MOSCOW - President Vladimir Putin on Tuesday slammed Washington for refusing to share intelligence with Russia on Syria, accusing it of muddled thinking.

“I believe some of our partners simply have mush for brains,” Putin said, expressing some of his strongest criticism yet of Washington’s handling of the Syrian crisis. Late last month Moscow launched a bombing campaign in Syria, saying it needed to target Islamic State jihadists before they cross into Russia, which has a large Muslim population.

But Washington and its allies slammed Russia’s intervention in the conflict, saying Moscow was also targeting Western-backed moderate rebels and sought to prop up the regime of Bashar al-Assad.

“Now, we often hear that our pilots are striking the wrong targets, not IS,” Putin said at an investment forum in Moscow explaining that Russia had asked Washington to provide a list of targets. But Washington declined. “‘No, we are not ready for this’ was the answer,” Putin quoted them as saying.

“Then we thought again and asked another question: then tell us where we should not strike. No answer too,” he said, adding: “That is not a joke. I did not make this up.” “How is it possible to work together?” he asked. “I think some of our partners simply have mush for brains, they do not have a clear understanding of what really happens in the country and what goals they are seeking to achieve.”

He also took issue with a decision by a US-led coalition to parachute in ammunition to rebels in Syria, saying the weapons could end up in the wrong hands.

In televised comments at the weekend, Putin acknowledged that Russia wanted to buttress the Syrian regime, saying Moscow’s task was to “stabilise the legitimate authorities and create conditions for the search of political compromise.”

“We are not striving for some sort of leadership on Syria,” he said at Tuesday’s forum.

Meanwhile, al-Qaeda’s Syrian affiliate called for jihadists to attack Russia over its air strikes in Syria, as rockets hit Moscow’s Damascus embassy Tuesday where demonstrators had gathered to back the intervention. Israeli artillery also targeted Syrian army posts after two rockets fired from Syria hit the Israeli-occupied sector of the Golan Heights, the Jewish state’s military said.
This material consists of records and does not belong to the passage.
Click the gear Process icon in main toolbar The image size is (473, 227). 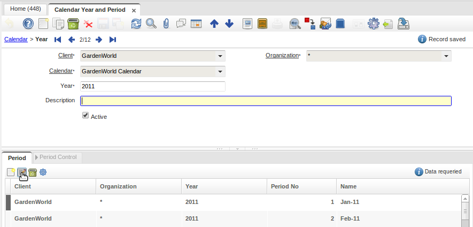pyautogui.click(x=374, y=24)
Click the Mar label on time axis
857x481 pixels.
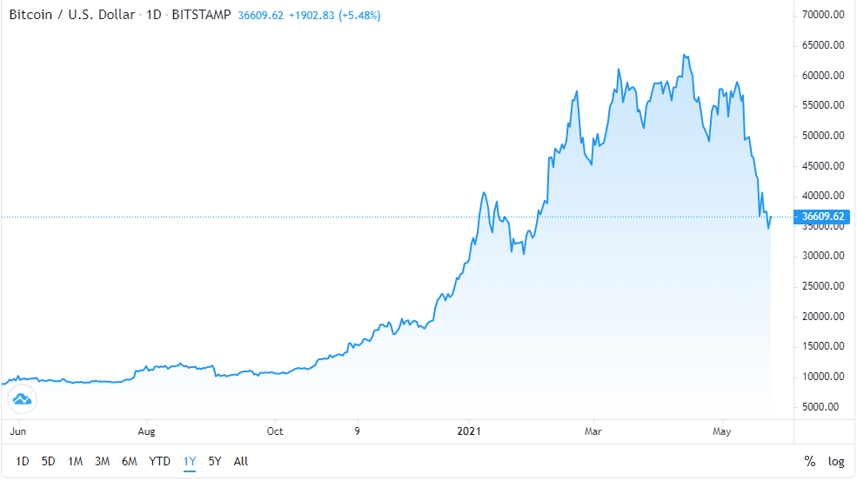pos(593,431)
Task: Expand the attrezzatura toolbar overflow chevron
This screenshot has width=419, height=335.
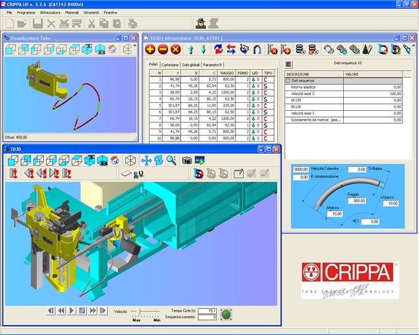Action: click(412, 49)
The developments came a day after US-led coalition forces air-dropped ammunition to the Syrian Arab Coalition (SAC) battling jihadists near the Islamic State group’s northern stronghold of Raqa.

Abu Mohamed al-Jolani, head of Syria’s Al-Qaeda affiliate Al-Nusra Front, urged jihadists in the Caucasus to target Russians because of Moscow’s air campaign.
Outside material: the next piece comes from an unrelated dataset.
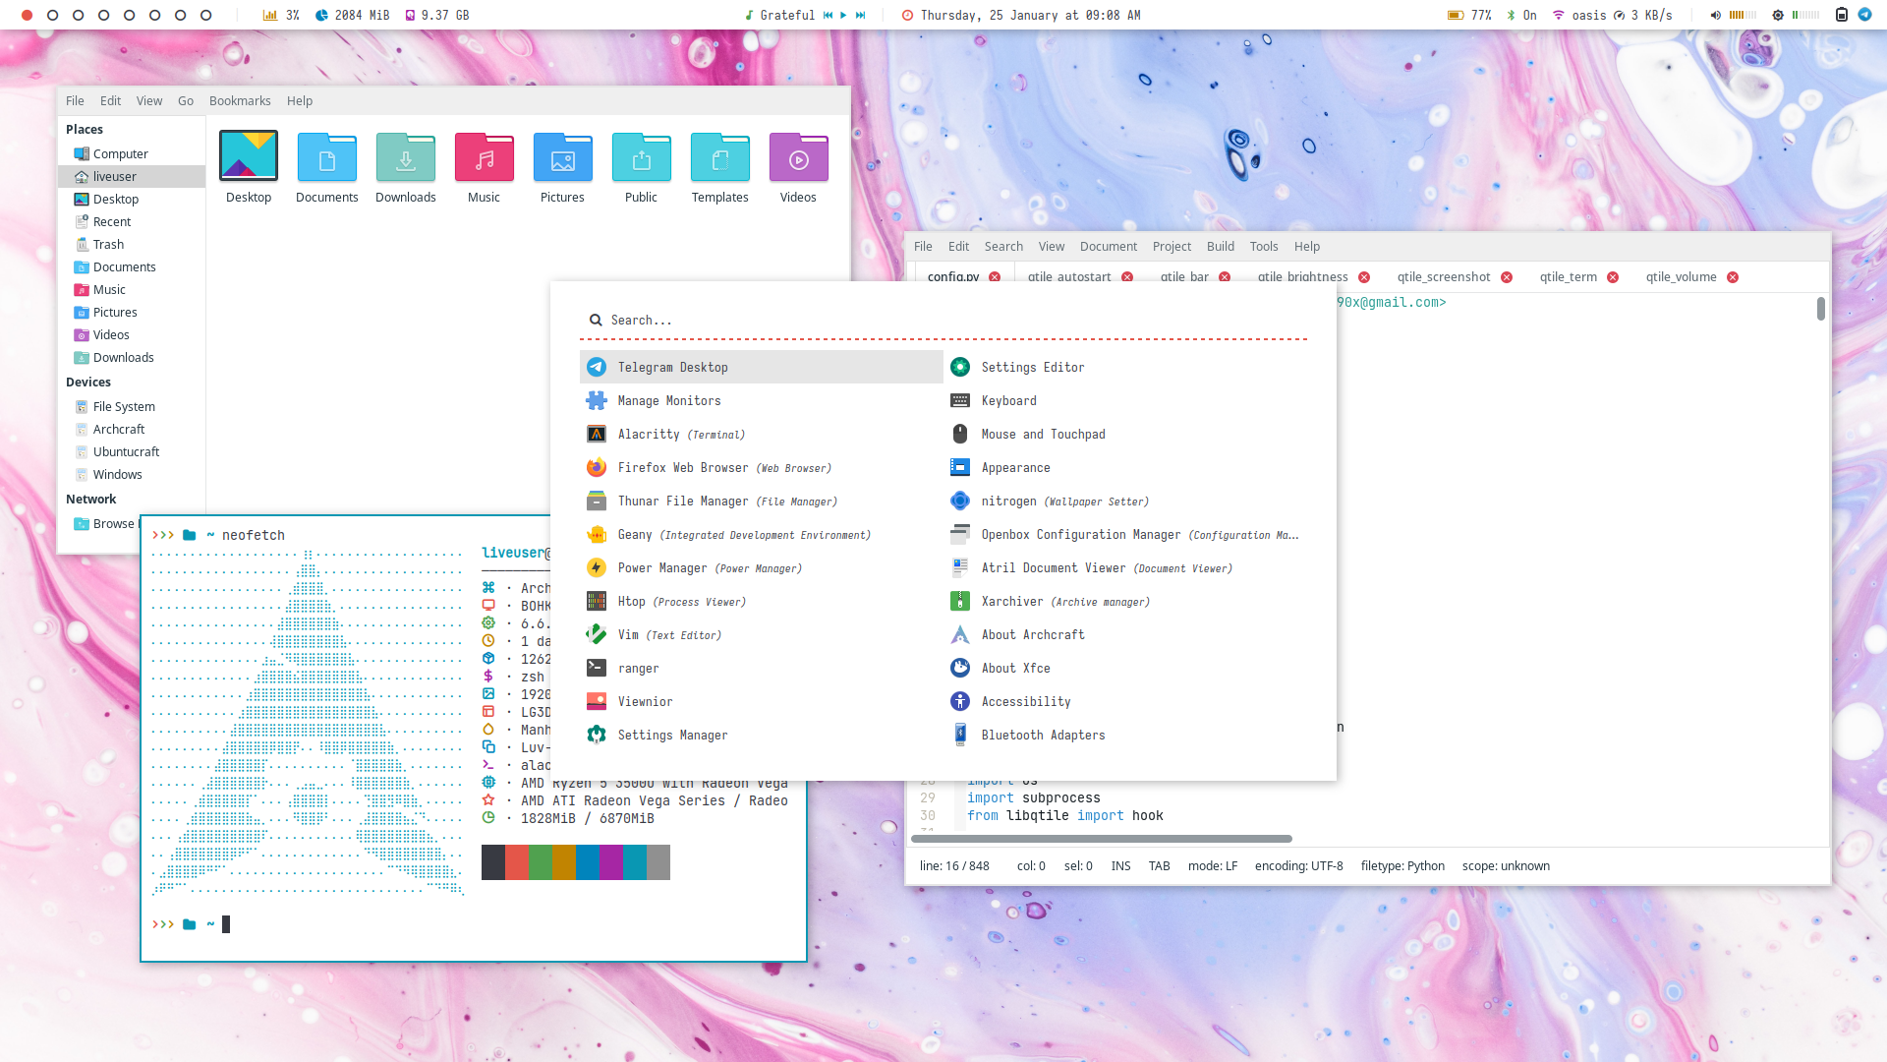
Task: Close the qtile_screenshot tab
Action: [x=1507, y=277]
“If the Russian army kills the people of Syria, then kill their people. And if they kill our soldiers, then kill their soldiers. An eye for an eye,” Jolani said in an audio recording released late Monday.

He pledged that Moscow’s air war, which began on September 30, would have dire consequences.

“The war in Syria will make the Russians forget the horrors that they found in Afghanistan,” Jolani said, adding: “They will be shattered, with God’s permission, on Syria’s doorstep.”

Russia has said its raids are targeting Al-Nusra’s jihadist rival IS and other “terrorist” groups.

A US-led air coalition fighting IS in Syria has also targeted Al-Nusra several times.

Jolani urged armed opposition groups to shelve their differences until both air campaigns had been defeated.

“Delay the disputes until the demise and smashing of the Western Crusader and Russian campaign on Syrian land,” he said.

Jolani also called on armed groups to “hurl hundreds of rockets” daily at villages inhabited by the Alawite minority, the sect from which President Bashar al-Assad hails.

“When they will stop attacking our village and cities, we will stop attacking theirs.”

Jolani said he would pay “three million euros ($3.4 million) for anyone who can kill Bashar al-Assad and end his story”.

“How long must Muslims delay their rights and shed their blood for a man who loves his power?”

He said he would pay the bounty even if a member of Assad’s own family killed him.

Jolani also offered “two million euros ($2.2 million) for whoever kills Hassan Nasrallah”, leader of Lebanon’s Shiite Hezbollah movement whose men have been fighting alongside Assad’s forces.

Tuesday morning’s rocket attack on Moscow’s diplomatic compound in Damascus sparked panic among some 300 demonstrators expressing their support for Moscow’s air war.

Two rockets slammed into the complex as the demonstrators waved Russian flags and pictures of Russian President Vladimir Putin.

“Two rockets hit embassy territory at 10:15 am. No one was killed or wounded,” Russian news agency Interfax quoted embassy official Eldar Kurbanov as saying.

The Syrian Observatory for Human Rights said the rockets were fired from the eastern edges of the capital, where Islamist rebels are entrenched.